Content starts
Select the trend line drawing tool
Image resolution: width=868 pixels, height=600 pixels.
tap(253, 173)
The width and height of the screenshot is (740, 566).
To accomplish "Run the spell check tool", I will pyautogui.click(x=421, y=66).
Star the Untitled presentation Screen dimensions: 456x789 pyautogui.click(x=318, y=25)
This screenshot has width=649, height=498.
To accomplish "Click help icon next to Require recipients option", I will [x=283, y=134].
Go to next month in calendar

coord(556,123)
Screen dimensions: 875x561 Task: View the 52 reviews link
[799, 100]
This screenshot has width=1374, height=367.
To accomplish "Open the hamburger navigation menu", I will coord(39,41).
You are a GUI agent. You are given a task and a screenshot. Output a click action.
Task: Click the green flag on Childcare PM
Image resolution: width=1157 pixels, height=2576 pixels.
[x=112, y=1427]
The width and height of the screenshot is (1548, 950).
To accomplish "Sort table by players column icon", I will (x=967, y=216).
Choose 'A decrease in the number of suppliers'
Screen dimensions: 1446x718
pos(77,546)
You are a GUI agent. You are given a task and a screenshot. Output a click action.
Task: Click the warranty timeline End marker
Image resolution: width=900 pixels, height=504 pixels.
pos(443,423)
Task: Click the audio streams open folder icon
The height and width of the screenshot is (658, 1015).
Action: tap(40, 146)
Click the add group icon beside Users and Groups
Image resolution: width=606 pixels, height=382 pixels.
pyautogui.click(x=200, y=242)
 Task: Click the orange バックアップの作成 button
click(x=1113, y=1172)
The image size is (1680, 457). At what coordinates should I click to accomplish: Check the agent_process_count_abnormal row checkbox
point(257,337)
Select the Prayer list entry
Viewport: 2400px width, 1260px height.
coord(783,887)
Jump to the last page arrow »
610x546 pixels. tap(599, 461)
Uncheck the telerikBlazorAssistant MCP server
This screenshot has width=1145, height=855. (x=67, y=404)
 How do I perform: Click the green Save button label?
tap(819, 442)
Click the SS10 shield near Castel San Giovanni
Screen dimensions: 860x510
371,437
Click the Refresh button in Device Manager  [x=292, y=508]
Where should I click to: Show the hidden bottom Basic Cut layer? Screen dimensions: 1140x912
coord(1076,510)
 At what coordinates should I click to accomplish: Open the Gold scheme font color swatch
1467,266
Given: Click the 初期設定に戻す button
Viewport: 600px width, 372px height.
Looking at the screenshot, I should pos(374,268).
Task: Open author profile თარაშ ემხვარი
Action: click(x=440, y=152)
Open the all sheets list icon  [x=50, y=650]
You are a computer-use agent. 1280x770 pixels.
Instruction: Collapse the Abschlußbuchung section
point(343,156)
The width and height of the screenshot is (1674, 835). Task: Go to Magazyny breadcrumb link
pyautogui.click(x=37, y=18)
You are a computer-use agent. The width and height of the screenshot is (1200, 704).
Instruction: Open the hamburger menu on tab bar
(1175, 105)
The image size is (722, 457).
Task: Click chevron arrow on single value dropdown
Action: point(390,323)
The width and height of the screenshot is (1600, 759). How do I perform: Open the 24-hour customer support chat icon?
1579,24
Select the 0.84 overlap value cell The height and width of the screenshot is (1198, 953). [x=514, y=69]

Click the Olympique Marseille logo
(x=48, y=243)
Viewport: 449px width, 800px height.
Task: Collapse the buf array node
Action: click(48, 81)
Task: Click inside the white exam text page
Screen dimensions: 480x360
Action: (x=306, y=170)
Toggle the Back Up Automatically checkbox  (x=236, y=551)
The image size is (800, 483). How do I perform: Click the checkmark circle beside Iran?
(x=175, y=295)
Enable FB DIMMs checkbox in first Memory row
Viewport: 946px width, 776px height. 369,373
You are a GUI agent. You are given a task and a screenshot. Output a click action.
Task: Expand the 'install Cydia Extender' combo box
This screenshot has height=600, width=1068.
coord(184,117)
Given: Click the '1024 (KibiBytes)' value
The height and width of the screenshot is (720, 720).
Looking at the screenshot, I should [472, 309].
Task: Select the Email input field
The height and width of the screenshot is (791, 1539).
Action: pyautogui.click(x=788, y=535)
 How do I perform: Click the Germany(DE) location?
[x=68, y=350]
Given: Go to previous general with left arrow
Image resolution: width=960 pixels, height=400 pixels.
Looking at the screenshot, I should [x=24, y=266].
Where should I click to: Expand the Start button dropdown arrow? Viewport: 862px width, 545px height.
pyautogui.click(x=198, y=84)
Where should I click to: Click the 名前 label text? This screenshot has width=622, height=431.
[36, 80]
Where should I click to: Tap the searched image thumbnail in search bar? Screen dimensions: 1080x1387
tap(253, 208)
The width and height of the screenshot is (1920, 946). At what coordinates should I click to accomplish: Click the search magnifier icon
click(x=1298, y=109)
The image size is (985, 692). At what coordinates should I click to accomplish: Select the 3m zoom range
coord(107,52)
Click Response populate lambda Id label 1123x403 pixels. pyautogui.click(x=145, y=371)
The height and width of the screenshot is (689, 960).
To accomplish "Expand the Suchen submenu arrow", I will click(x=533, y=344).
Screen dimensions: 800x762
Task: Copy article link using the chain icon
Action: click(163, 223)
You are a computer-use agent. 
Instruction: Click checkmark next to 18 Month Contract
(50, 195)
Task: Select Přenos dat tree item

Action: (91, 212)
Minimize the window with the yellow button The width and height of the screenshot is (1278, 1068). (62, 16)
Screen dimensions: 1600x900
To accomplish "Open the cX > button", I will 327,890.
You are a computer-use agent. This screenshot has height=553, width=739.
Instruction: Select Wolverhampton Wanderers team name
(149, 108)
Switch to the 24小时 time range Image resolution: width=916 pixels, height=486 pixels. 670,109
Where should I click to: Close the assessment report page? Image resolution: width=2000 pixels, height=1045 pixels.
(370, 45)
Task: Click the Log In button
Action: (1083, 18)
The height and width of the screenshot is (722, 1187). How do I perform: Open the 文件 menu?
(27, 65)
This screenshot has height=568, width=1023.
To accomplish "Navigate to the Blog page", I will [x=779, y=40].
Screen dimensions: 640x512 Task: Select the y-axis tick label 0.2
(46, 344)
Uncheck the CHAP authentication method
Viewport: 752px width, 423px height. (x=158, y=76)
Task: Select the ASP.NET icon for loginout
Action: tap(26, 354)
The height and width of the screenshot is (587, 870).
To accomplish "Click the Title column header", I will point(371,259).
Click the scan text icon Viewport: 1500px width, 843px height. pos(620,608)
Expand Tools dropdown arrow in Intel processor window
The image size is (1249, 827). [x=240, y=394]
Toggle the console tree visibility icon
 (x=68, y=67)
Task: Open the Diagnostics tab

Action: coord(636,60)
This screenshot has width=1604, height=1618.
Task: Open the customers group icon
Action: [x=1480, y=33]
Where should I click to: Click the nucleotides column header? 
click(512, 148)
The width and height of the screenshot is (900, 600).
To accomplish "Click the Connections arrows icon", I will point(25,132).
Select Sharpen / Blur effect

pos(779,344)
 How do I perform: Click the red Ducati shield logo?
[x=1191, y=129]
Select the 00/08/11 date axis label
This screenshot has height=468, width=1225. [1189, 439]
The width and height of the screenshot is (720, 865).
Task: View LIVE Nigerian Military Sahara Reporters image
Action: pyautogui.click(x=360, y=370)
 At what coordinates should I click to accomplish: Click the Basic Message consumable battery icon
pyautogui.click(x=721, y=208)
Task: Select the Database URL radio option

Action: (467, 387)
Content ends
» What to work on:
Retype only the lines running from the top of the listing to the line that holds "Task: Click the audio", both ends included.

» Task response:
Select the trend line drawing tool
Image resolution: width=868 pixels, height=600 pixels.
tap(253, 173)
The width and height of the screenshot is (740, 566).
To accomplish "Run the spell check tool", I will pyautogui.click(x=421, y=66).
Star the Untitled presentation Screen dimensions: 456x789 pyautogui.click(x=318, y=25)
This screenshot has width=649, height=498.
To accomplish "Click help icon next to Require recipients option", I will [x=283, y=134].
Go to next month in calendar

coord(556,123)
Screen dimensions: 875x561 Task: View the 52 reviews link
[799, 100]
This screenshot has width=1374, height=367.
To accomplish "Open the hamburger navigation menu", I will coord(39,41).
You are a GUI agent. You are given a task and a screenshot. Output a click action.
Task: Click the green flag on Childcare PM
Image resolution: width=1157 pixels, height=2576 pixels.
[x=112, y=1427]
The width and height of the screenshot is (1548, 950).
To accomplish "Sort table by players column icon", I will (x=967, y=216).
Choose 'A decrease in the number of suppliers'
Screen dimensions: 1446x718
pos(77,546)
You are a GUI agent. You are given a task and a screenshot. Output a click action.
Task: Click the warranty timeline End marker
Image resolution: width=900 pixels, height=504 pixels.
pos(443,423)
Task: Click the audio streams open folder icon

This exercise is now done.